» Travail à faire:
1) Dans le débat sur l'innovation pédagogique, quelles sont les deux missions de l'école selon Najat Vallaud-Belkacem ?
2) Recopiez un passage du débat sur l'innovation pédagogique, en commençant aux mots « Najat Vallaud-Belkacem : Si » et en vous arrêtant après « innover en permanence. ».

» Texte fourni:
↓↓↓

Extraits
Pédagogie : à quelles conditions l’école peut-elle innover ?
Quel est l'impact de l'innovation pédagogique sur les inégalités et comment la soutenir ? Pour dépasser quelques lieux communs du débat médiatique actuel sur l'éducation, débat entre Najat Vallaud-Belkacem, ministre de l'Education nationale et Philippe Watrelot, enseignant, ancien président du cercle de recherche et d'actions pédagogiques (Crap)-cahiers pédagogiques.
L’innovation pédagogique peut-elle réellement contribuer à rendre le système éducatif plus égalitaire ?
Najat Vallaud-Belkacem : Si l’école veut rester fidèle à ses missions, l’acquisition des savoirs et la préparation des élèves à devenir des citoyens, elle doit regarder la réalité en face : les publics scolarisés aujourd’hui ne sont pas du tout les mêmes qu’il y a cinquante ans. L’éducation doit adapter ses pratiques aux élèves accueillis, et donc nécessairement innover en permanence.
Philippe Watrelot : L’innovation est un mot piégé et paradoxal. Elle est encouragée par l’institution alors que c’est une déviance par rapport à une norme. Mais quelle norme ? En fait, selon moi, le principal obstacle aujourd’hui à l’innovation dans l’Education nationale vient tout autant de l’administration que d’une norme sociale conservatrice qui prévaut dans les salles de profs de certains établissements. Par ailleurs, la culture enseignante est encore fortement individualiste et anti-hiérarchique. On n’y aime pas les injonctions. Et quand l’innovation devient une norme, quand le vocabulaire de la pédagogie devient la langue du ministère, certains refusent ce à quoi ils n’étaient pourtant pas hostiles au départ.

↑↑↑

(Enregistrements)
↓↓↓

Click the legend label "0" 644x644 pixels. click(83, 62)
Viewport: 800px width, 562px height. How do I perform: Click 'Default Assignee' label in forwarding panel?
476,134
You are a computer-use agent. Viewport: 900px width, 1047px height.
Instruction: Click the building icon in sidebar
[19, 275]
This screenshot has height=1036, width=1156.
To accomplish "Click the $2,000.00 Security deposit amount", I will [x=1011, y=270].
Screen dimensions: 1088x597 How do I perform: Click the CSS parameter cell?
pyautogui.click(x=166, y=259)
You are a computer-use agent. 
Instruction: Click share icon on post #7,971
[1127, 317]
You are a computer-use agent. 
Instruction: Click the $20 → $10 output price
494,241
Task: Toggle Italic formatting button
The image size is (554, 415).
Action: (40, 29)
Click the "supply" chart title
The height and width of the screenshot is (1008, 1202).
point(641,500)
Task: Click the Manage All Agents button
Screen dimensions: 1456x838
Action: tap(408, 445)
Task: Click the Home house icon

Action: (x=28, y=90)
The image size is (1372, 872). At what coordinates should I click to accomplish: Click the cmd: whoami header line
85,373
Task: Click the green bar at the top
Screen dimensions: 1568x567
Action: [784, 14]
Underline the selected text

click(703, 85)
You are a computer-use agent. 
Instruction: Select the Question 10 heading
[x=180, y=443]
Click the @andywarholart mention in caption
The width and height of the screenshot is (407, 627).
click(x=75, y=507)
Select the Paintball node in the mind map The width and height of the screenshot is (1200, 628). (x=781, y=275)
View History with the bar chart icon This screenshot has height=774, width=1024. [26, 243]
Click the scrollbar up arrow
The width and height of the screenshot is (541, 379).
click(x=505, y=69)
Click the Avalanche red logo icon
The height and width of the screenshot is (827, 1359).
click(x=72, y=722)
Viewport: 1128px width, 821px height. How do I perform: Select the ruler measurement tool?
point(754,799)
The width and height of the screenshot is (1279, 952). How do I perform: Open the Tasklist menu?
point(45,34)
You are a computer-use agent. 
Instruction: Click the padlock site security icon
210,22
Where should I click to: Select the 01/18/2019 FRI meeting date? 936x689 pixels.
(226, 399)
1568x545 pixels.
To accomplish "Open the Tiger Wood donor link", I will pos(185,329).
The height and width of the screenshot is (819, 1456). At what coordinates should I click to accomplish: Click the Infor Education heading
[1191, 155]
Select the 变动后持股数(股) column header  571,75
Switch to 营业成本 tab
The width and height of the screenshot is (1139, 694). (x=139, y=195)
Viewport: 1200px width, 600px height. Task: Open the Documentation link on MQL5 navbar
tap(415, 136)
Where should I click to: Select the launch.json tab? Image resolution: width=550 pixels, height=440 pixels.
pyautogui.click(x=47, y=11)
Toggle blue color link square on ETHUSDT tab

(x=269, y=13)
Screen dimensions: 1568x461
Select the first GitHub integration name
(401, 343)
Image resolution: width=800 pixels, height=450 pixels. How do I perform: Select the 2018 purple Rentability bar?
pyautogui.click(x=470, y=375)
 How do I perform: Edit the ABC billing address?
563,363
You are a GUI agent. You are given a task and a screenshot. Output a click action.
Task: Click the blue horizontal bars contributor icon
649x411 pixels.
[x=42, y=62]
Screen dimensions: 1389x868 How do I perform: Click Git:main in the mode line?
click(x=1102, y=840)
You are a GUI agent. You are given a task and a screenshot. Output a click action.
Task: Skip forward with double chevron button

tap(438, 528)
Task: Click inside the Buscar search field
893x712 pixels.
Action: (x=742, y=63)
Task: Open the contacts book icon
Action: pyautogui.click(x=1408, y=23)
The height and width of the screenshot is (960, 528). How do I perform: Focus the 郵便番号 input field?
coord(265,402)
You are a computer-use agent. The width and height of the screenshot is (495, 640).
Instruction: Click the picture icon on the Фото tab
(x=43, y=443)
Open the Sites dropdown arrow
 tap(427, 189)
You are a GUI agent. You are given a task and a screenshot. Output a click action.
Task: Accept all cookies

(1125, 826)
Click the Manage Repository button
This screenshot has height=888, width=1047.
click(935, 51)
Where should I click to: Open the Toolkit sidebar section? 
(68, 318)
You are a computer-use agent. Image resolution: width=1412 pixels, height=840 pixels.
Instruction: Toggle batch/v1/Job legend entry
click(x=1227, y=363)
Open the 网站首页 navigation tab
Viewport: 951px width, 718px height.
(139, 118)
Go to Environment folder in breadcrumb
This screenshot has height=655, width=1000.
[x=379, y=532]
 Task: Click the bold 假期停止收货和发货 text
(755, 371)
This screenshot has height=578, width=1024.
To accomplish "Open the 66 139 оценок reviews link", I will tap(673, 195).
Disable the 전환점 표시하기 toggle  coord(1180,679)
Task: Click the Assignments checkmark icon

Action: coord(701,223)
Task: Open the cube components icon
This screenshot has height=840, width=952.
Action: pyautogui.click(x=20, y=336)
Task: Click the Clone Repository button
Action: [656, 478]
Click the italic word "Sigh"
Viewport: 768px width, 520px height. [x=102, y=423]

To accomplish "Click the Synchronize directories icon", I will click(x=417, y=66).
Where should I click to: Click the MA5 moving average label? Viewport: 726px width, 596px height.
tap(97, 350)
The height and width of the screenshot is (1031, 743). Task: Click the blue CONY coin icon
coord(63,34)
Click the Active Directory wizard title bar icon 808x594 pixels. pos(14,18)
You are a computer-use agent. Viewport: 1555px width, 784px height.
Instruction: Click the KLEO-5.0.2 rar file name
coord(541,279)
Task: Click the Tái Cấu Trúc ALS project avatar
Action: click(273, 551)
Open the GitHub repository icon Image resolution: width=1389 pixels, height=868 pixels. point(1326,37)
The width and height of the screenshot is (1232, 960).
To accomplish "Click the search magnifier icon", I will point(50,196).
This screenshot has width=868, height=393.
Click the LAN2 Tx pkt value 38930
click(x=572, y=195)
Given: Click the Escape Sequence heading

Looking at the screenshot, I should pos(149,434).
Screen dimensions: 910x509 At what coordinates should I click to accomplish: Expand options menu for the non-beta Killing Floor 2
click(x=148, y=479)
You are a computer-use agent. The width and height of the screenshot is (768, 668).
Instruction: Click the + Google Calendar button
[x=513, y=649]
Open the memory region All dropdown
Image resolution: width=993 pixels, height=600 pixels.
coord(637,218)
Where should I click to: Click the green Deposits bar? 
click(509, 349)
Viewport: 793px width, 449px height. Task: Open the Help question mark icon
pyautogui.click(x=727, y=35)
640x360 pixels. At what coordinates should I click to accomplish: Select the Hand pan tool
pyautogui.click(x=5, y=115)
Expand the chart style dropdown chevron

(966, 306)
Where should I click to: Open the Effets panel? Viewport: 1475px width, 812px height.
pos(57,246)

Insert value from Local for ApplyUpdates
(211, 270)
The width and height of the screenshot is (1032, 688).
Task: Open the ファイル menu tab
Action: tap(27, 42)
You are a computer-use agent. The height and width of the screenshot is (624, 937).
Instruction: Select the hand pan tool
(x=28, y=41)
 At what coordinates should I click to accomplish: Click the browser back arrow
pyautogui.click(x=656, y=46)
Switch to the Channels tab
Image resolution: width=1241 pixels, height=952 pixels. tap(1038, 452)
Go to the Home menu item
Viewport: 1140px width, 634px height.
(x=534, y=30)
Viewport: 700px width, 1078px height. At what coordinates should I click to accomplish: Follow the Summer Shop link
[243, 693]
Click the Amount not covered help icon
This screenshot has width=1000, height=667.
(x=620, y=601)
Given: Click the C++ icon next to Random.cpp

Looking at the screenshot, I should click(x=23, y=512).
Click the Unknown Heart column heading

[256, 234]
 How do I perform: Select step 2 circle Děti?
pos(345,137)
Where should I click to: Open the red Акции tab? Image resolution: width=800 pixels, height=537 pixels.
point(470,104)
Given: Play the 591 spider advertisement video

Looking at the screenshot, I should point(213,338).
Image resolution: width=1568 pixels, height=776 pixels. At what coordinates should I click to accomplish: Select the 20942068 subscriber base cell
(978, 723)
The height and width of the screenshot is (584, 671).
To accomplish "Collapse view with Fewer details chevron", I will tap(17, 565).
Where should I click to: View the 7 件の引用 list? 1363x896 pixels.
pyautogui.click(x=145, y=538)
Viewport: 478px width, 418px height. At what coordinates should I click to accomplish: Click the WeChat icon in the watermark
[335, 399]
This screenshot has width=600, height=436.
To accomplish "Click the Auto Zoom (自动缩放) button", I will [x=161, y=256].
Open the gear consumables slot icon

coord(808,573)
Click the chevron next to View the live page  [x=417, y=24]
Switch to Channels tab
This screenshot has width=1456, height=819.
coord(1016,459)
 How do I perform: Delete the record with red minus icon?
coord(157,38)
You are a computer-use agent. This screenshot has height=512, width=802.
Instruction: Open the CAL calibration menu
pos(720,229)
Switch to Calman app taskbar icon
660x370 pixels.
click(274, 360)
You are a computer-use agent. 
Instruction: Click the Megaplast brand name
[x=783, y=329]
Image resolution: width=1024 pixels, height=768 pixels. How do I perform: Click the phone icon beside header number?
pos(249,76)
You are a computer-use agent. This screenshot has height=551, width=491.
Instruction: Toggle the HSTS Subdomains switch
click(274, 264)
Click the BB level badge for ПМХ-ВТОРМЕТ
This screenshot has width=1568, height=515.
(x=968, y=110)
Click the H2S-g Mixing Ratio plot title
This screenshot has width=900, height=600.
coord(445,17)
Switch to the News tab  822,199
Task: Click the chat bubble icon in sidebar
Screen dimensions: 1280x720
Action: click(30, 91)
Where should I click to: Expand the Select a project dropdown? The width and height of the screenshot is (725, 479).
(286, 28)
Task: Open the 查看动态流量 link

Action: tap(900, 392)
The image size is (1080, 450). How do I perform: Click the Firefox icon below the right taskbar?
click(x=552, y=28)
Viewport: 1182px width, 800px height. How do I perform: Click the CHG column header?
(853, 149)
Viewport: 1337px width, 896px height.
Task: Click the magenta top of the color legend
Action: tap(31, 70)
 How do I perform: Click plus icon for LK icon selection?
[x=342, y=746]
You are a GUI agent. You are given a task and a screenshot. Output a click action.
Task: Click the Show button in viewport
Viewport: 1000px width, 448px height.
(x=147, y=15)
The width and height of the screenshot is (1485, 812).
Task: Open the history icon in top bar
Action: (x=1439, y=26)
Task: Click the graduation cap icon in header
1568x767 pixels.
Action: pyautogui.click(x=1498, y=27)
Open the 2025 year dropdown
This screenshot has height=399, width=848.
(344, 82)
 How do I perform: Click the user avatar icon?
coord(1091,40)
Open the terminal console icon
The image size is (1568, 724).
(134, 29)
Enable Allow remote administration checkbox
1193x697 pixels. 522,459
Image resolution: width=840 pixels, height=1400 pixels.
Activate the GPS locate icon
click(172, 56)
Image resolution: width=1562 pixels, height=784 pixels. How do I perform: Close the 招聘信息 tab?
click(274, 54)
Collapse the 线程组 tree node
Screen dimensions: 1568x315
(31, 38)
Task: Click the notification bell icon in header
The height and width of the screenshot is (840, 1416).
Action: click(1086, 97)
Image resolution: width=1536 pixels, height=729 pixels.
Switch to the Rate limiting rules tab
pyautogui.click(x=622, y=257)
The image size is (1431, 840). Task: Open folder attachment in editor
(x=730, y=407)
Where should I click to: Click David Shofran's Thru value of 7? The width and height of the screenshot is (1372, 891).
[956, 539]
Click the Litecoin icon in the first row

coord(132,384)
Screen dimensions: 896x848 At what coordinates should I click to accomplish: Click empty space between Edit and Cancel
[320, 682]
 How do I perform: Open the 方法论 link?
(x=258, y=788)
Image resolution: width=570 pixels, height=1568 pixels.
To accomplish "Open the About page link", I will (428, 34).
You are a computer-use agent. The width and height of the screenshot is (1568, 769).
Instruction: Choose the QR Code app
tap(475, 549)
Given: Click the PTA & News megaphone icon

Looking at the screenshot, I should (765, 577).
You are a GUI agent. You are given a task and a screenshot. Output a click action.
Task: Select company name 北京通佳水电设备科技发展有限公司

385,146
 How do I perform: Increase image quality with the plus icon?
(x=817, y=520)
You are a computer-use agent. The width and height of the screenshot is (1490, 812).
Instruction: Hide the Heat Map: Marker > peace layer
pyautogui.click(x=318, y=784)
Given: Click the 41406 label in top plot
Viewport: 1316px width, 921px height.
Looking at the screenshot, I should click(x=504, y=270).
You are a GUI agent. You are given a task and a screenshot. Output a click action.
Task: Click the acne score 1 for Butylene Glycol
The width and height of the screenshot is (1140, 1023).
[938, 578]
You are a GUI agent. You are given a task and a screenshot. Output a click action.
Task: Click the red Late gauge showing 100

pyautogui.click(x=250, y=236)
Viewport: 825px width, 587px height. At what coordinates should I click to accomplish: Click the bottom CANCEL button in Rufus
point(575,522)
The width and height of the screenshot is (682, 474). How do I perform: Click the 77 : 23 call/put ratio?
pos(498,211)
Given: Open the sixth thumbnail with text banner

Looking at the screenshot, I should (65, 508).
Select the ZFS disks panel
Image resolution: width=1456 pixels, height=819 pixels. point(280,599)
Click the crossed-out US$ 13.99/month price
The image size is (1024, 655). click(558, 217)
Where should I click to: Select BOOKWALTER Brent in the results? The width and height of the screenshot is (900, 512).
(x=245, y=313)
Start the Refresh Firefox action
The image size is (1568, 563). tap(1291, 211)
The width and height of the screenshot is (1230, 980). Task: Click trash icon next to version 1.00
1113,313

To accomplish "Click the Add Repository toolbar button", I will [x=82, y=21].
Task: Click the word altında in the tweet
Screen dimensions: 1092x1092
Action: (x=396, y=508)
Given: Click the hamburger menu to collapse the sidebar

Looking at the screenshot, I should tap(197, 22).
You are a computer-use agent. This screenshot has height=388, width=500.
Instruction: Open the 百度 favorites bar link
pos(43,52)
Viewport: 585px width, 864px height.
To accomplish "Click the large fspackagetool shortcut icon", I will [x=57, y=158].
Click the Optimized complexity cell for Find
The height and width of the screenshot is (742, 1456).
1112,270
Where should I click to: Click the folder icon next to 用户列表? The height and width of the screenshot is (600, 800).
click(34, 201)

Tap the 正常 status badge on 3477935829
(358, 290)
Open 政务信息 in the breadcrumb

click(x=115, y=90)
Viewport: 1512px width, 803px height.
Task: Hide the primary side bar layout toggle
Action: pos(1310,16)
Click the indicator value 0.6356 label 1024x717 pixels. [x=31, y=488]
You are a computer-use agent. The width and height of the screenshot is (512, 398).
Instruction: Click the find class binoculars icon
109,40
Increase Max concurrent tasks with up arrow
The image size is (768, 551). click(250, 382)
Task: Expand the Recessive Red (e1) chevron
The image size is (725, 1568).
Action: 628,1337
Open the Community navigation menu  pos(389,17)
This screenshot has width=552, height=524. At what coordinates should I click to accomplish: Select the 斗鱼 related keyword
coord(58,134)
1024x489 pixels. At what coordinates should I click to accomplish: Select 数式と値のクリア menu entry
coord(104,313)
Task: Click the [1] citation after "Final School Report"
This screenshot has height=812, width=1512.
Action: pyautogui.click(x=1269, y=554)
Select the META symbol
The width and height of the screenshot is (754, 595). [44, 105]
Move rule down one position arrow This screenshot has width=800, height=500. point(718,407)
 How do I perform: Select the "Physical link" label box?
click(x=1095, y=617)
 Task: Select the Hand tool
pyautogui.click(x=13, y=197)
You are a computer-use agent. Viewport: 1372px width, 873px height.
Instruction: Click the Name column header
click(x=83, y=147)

↑↑↑

» Réponses attendues:
1) L'acquisition des savoirs et la préparation des élèves à devenir des citoyens.

2)
Najat Vallaud-Belkacem : Si l’école veut rester fidèle à ses missions, l’acquisition des savoirs et la préparation des élèves à devenir des citoyens, elle doit regarder la réalité en face : les publics scolarisés aujourd’hui ne sont pas du tout les mêmes qu’il y a cinquante ans. L’éducation doit adapter ses pratiques aux élèves accueillis, et donc nécessairement innover en permanence.